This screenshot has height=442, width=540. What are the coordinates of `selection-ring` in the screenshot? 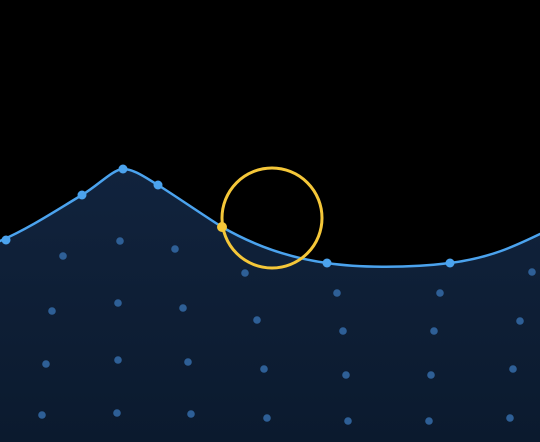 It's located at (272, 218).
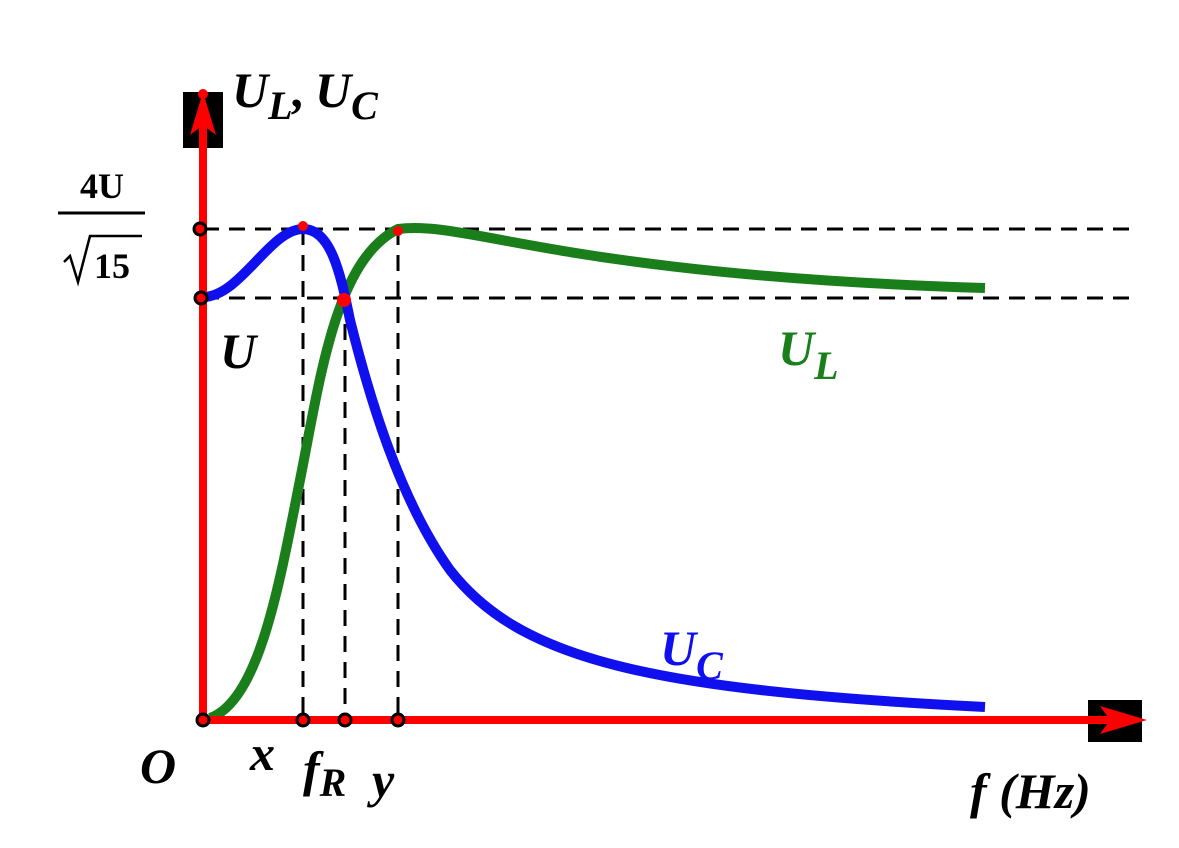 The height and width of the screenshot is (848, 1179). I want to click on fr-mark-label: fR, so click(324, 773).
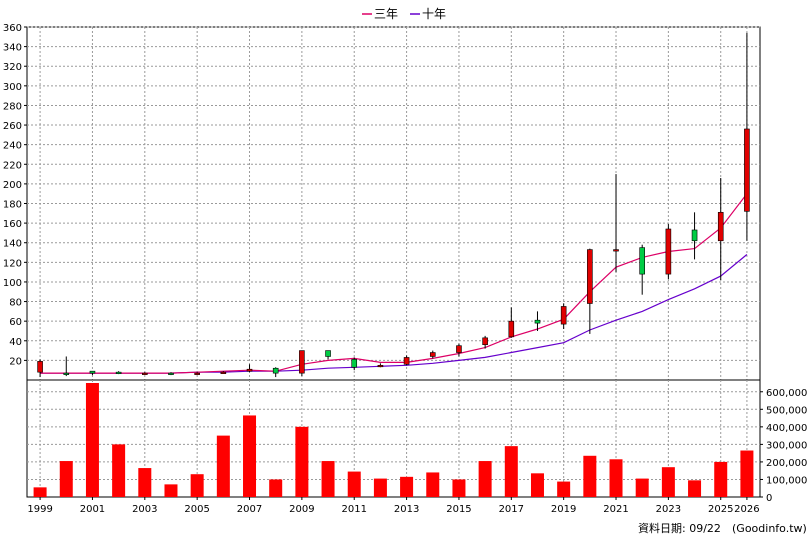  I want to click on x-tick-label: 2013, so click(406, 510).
==
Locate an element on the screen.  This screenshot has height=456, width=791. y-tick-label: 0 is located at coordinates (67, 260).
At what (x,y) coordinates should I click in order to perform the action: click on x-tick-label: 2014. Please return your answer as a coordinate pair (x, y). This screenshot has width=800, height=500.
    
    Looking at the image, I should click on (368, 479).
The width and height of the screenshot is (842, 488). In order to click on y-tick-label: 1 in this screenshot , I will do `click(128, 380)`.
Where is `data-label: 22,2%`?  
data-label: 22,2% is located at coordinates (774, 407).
==
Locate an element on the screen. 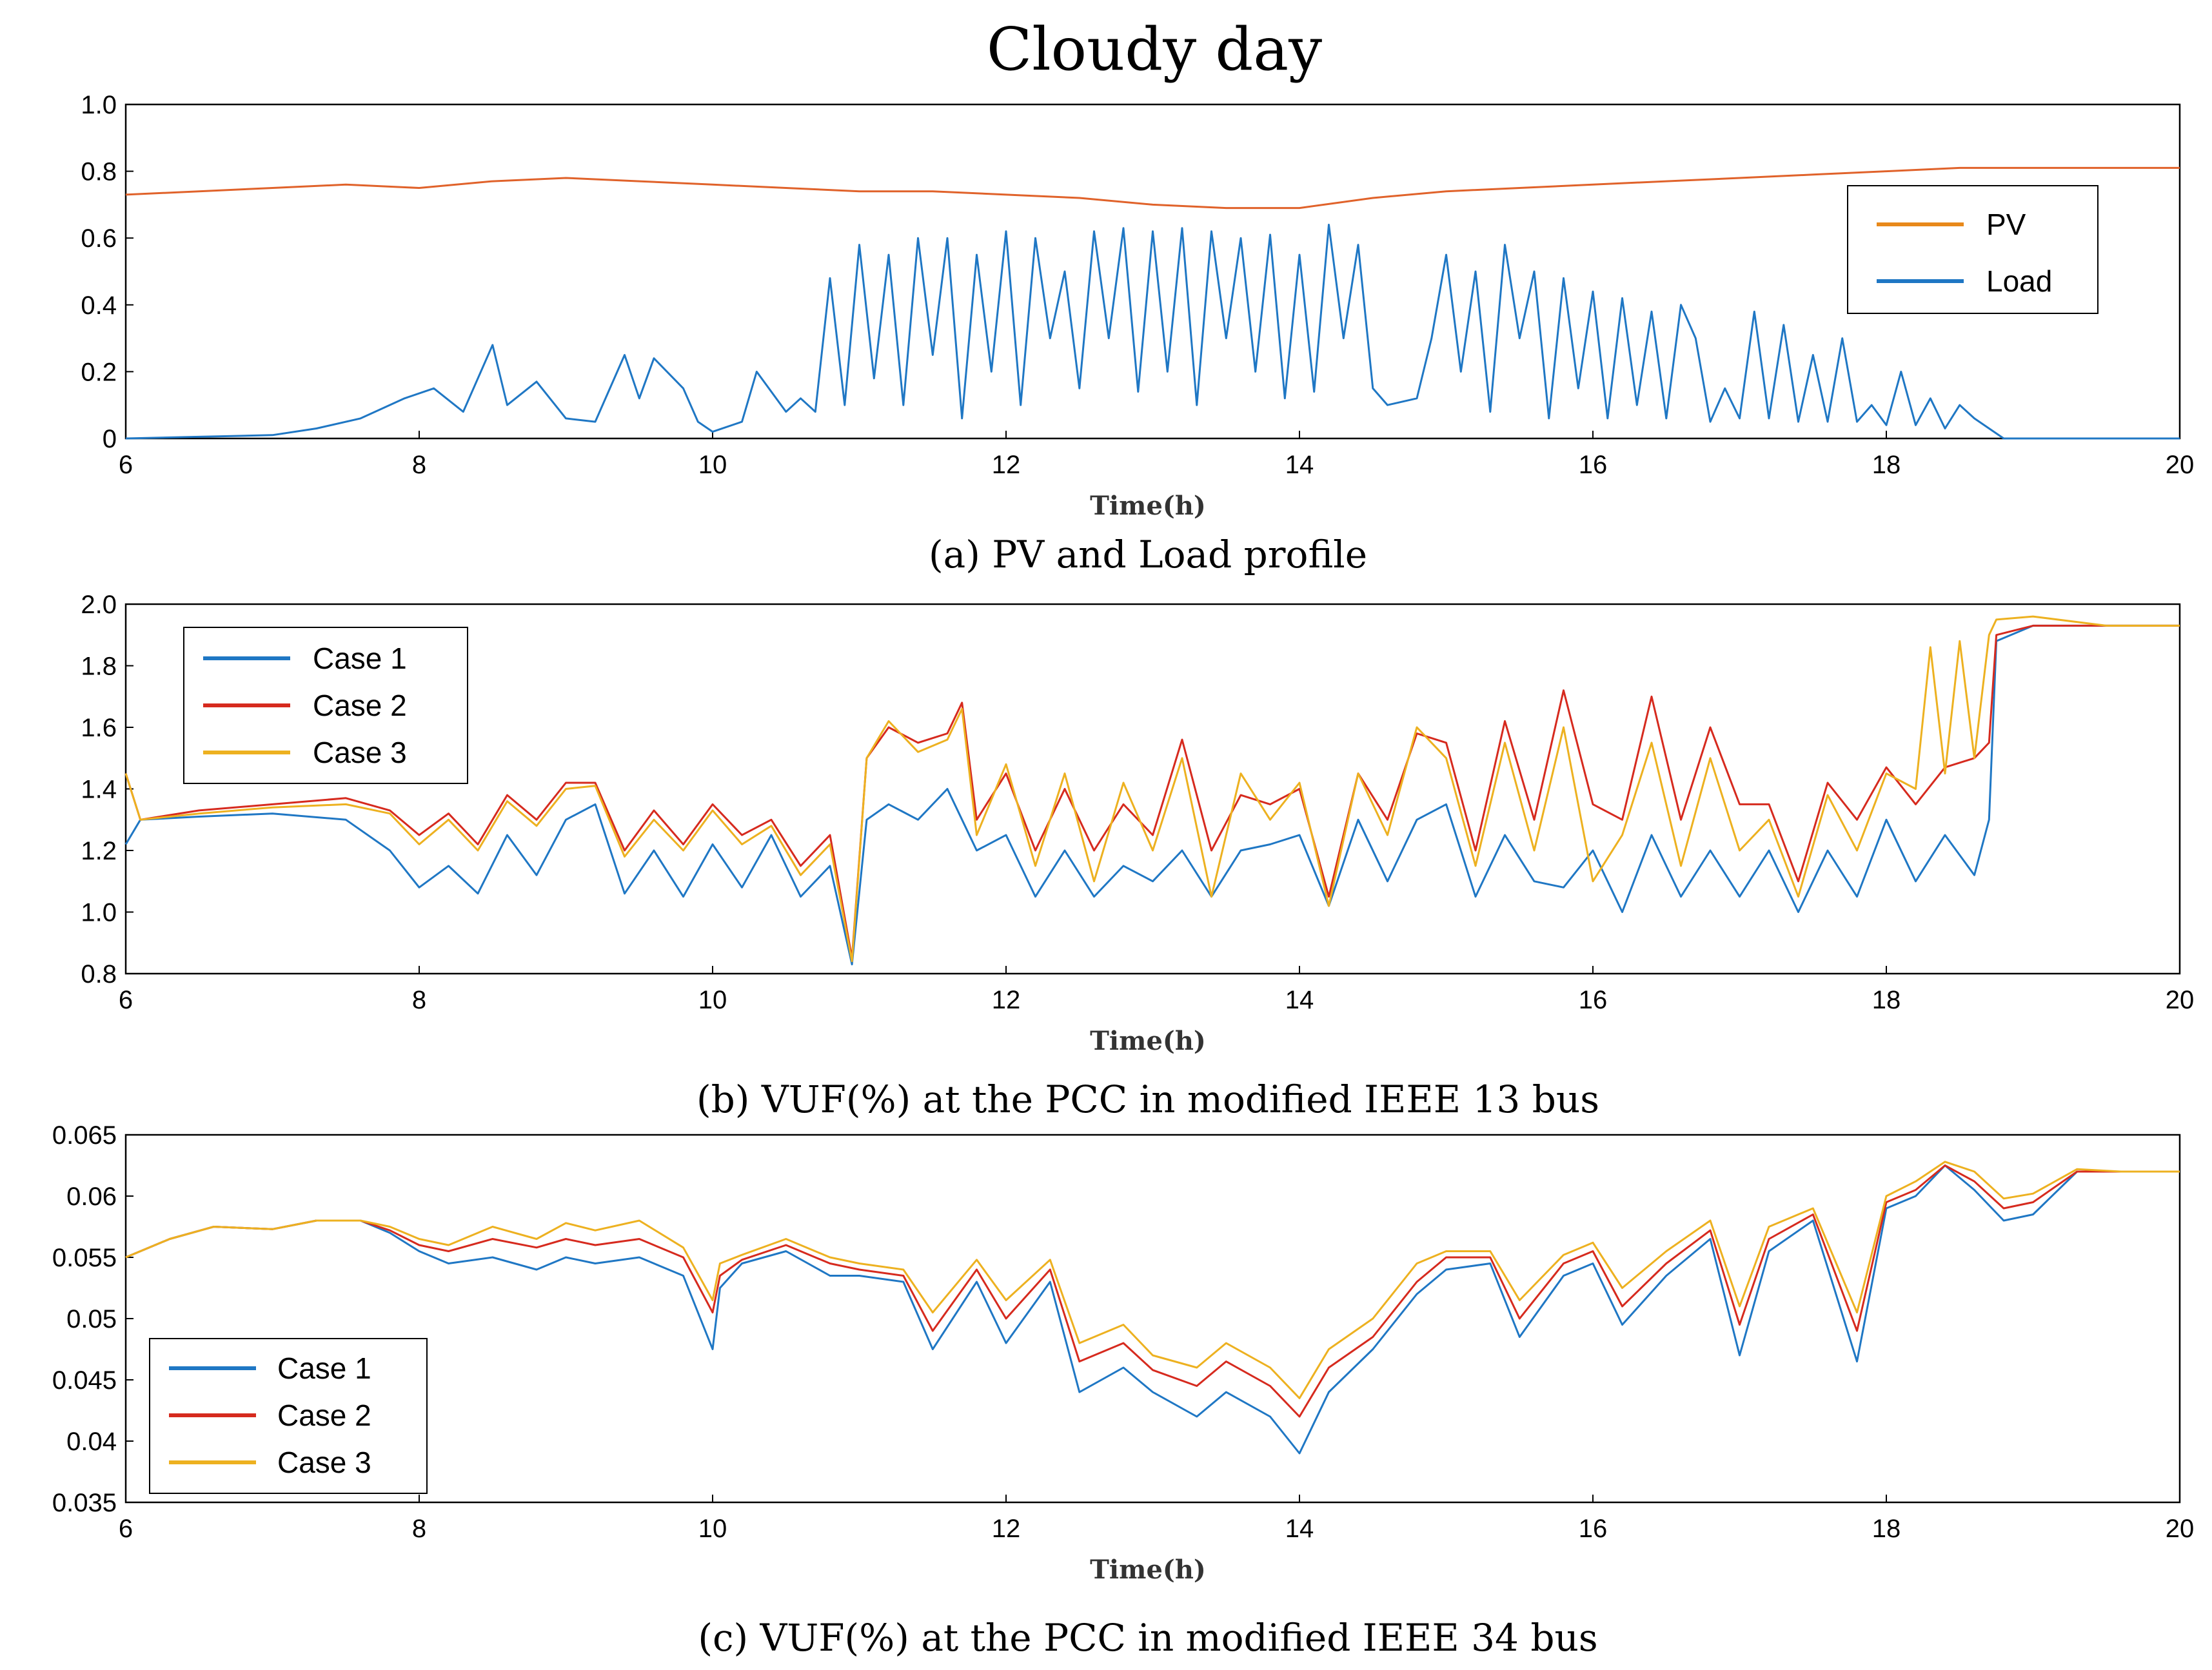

*AUFGABENSTELLUNG*
Schreibe die Einträge von der Zeile, die „coordinates (67, 260).“ enthält, bis einschließlich der Zeile, die „data-label: 22,2% is“ enthält, als nummerierte Liste um. Leere Zeilen fallen dabei weg.

*ERGEBNIS*
1. Locate an element on the screen.  This screenshot has height=456, width=791. y-tick-label: 0 is located at coordinates (67, 260).
2. At what (x,y) coordinates should I click in order to perform the action: click on x-tick-label: 2014. Please return your answer as a coordinate pair (x, y). This screenshot has width=800, height=500.
3.     Looking at the image, I should click on (368, 479).
4. The width and height of the screenshot is (842, 488). In order to click on y-tick-label: 1 in this screenshot , I will do `click(128, 380)`.
5. Where is `data-label: 22,2%`?  
6. data-label: 22,2% is located at coordinates (774, 407).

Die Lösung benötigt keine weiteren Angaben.